→ **Document passage**:

+++

Among the 248 patients with metastatic NSCLC treated with first-line immunotherapy who met the inclusion criteria (Figure 1), the median age at the start of treatment was 66 years (range, 37–91 years) (Table 1). More than half the patients were male (58.5%), and a vast majority were former or active smokers (91.9%). There was diverse mix of patients, with 39.1% self-reporting as NHB, 30.2% as Hispanic, and 30.7% as NHW. The most common NSCLC histology was adenocarcinoma (81.1%) followed by squamous cell carcinoma (18.9%). Brain metastases at the start of immunotherapy were noted in 27% of the patients, with 64.9% of patients having ECOG PS <2 at the start of immunotherapy. Most patients were positive for PD-L1 expression, with 71.8% of patients having a PD-L1 tumor proportion score (TPS) ≥1% and 39.9% having a TPS ≥50%. Age, smoking status, biological sex, histology, BMI, ECOG PS, brain metastases, immunotherapy regimens, and PD-L1 TPS were similar by racial and ethnic group (Table 1). Most patients (94.5%) were treated with a pembrolizumab-based regimen, with more than half the immunotherapy regimens combined with chemotherapy (56.1%) and the remainder being immuno-monotherapy (43.9%). In our cohort, the median duration of immunotherapy received by patients was 4.8 months. Further analysis that examined the duration of immunotherapy in mutually exclusive groups revealed that 12.1% of the study’s cohort completed only 1 cycle of immunotherapy, 10.9% were treated for 6 months, 8.9% were treated for 1 year, and 11.3% were treated for ≥2 years. Notably, there was no significant difference in the duration of immunotherapy treatment among the different racial/ethnic groups (P=.85) (Table 1).

Figure 1.
Figure 1.

CONSORT diagram of inclusion criteria and cohort selection.

Abbreviations: MECCC, Montefiore Einstein Comprehensive Cancer Center; NSCLC, non–small cell lung cancer.

Citation: Journal of the National Comprehensive Cancer Network 21, 12; 10.6004/jnccn.2023.7064

Table 1.

Patient Demographics and Clinical Factors

Table 1.

+++

→ **Dataset extract**:
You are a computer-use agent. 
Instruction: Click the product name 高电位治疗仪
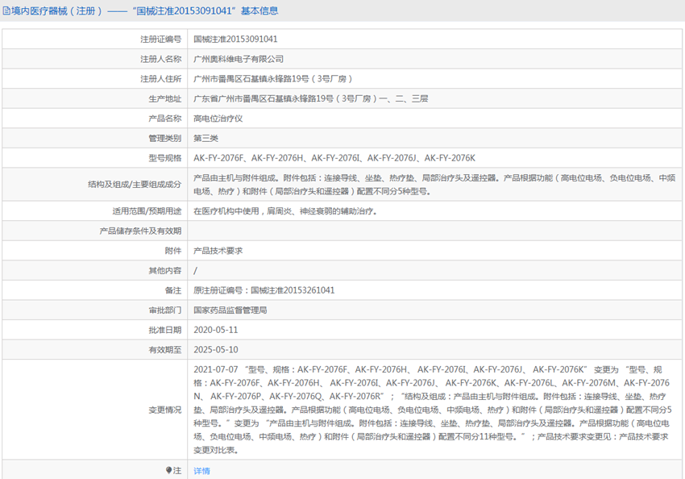pyautogui.click(x=218, y=119)

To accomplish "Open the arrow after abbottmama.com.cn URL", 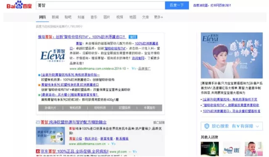I will [x=108, y=144].
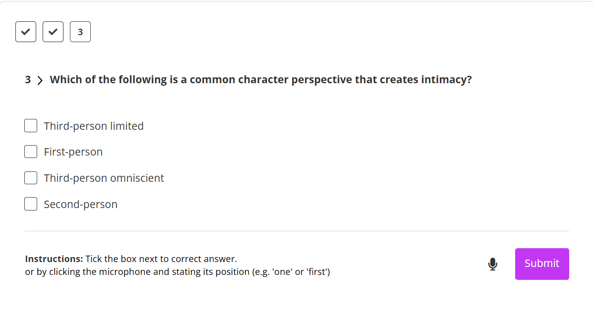
Task: Select the "Second-person" answer label
Action: click(80, 205)
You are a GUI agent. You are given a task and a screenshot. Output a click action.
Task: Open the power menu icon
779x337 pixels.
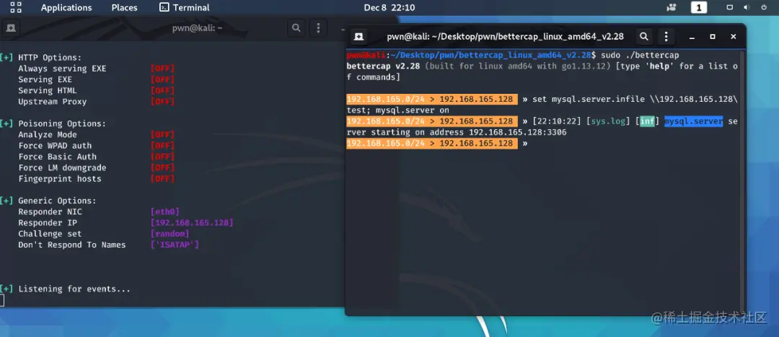click(x=764, y=7)
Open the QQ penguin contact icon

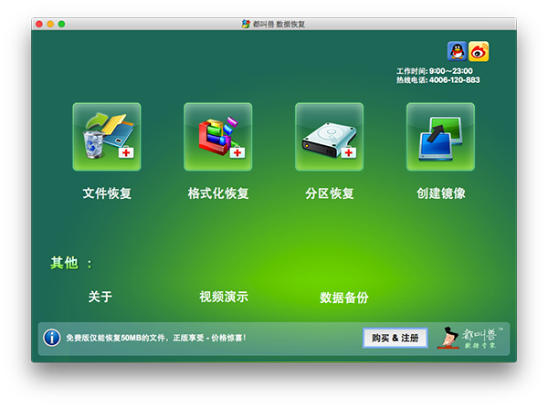pyautogui.click(x=457, y=51)
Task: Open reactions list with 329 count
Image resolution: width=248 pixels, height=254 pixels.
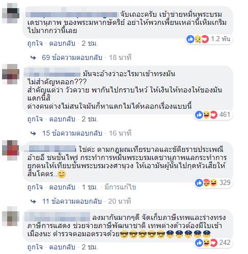Action: pos(213,183)
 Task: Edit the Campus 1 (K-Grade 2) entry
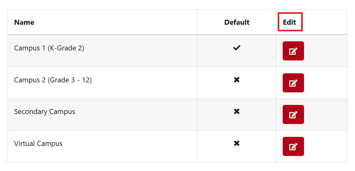293,51
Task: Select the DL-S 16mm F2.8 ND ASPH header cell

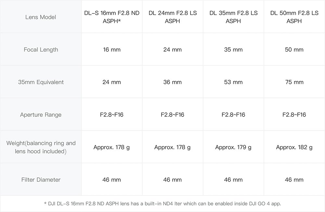Action: click(111, 17)
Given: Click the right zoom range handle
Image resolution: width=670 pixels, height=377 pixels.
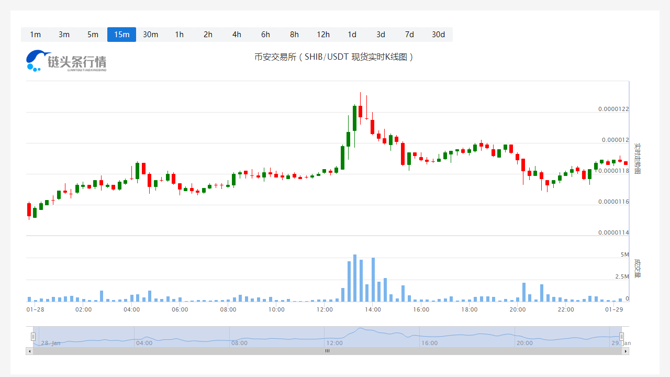Looking at the screenshot, I should 621,336.
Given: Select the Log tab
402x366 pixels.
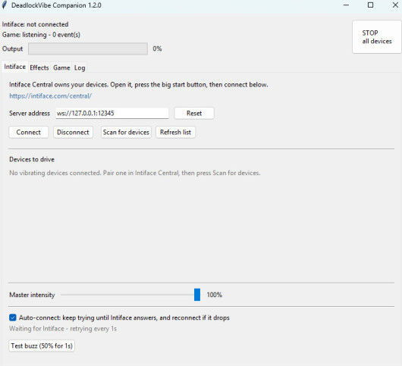Looking at the screenshot, I should click(80, 67).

+++

→ **To do**:
1. Copy from the lung cancer immunotherapy passage the part that opens with the words containing "CONSORT diagram of" and closes with "cell lung cancer.".
2. Answer these questions from the lung cancer immunotherapy passage:
(a) What was the median age of the patients at the start of treatment?
(b) What percentage of patients were treated with a pembrolizumab-based regimen?
(c) What was the median duration of immunotherapy the patients received?
3. Can you pick up the lung cancer immunotherapy passage after its last line and continue it?
The listing is separate material, unrelated to the lung cancer immunotherapy passage.

→ **Answers for the tasks**:
1.
CONSORT diagram of inclusion criteria and cohort selection.

Abbreviations: MECCC, Montefiore Einstein Comprehensive Cancer Center; NSCLC, non–small cell lung cancer.

2.
(a) 66 years (range, 37–91 years).
(b) 94.5%.
(c) 4.8 months.

3.
There were significant differences in socioeconomic characteristics among the different race/ethnicity groups by insurance (P=.02), median household income (P<.0001), and income groupings (P<.0001). Overall, 20.2% of patients had commercial insurance, 48.4% had Medicare, 23.8% had Medicaid, 6.8% had a combination of dual Medicare/Medicaid, and only 0.8% had no insurance reported. Within the race/ethnicity groups, the largest difference was between NHW and Hispanic patients, with Hispanic patients having the highest reported Medicaid enrollment (33.4%); the NHW patients had the highest commercial insurance enrollment (27.6%). Moreover, there was an income gap between NHW patients who had a median annual household income of $60,802 (range, $28,831–$193,085), with most (80.2%) earning ≥$50,000, compared with Hispanic patients, who had a median household income of $37,777 (range, $23,337–$74,889) with most (68.0%) earning <$50,000.

Clinical Outcomes

At a median follow-up of 12.0 months (range, 0.5–66.2 months), the primary OS (26.3 vs 23.5 vs 16.8 months; P=.39), PFS (8.7 vs 6.7 vs 7.6 months; P=.29), and TTD (4.5 vs 4.9 vs 4.9 months; P=.98) were similar between NHB, Hispanic, and NHW patients, respectively (supplemental eTable 1, available with this article at JNCCN.org). Kaplan-Meier estimates for OS revealed similar results by race/ethnicity (P=.39) (Figure 2A) and PFS (P=.29) (Figure 2B). Age, biological sex, smoking status, BMI, insurance, household income, histology, PD-L1 score, immunotherapy regimen, and presence of brain metastasis were not associated with OS. In terms of PFS, patients with a lower BMI of ≤24.9 kg/m2 had shorter median PFS compared with those with a BMI of ≥25 kg/m2 (P=.01). Patients with Medicare insurance had longer PFS compared with those who had commercial or Medicaid insurance (P=.008). Those with a higher PD-L1 TPS of either ≥1% or ≥50% had a longer PFS (P=.01 and P=.03, respectively). Regarding TTD, similar trends were noted for BMI: those with a lower BMI of ≤24.9 kg/m2 had a significantly shorter TTD compared with those who had a BMI of ≥25 kg/m2 (P=.02). Conversely, ECOG PS ≥2 was associated with worse OS, PFS, and TTD compared with ECOG PS <2 (P<.0001).

Figure 2.
Figure 2.

(A) OS and (B) PFS rates of patients with metastatic non–small cell lung cancer receiving first-line immunotherapy by race/ethnicity.

Abbreviations: NHB, non-Hispanic Black; NHW, non-Hispanic White; OS, overall survival; PFS, progression-free survival.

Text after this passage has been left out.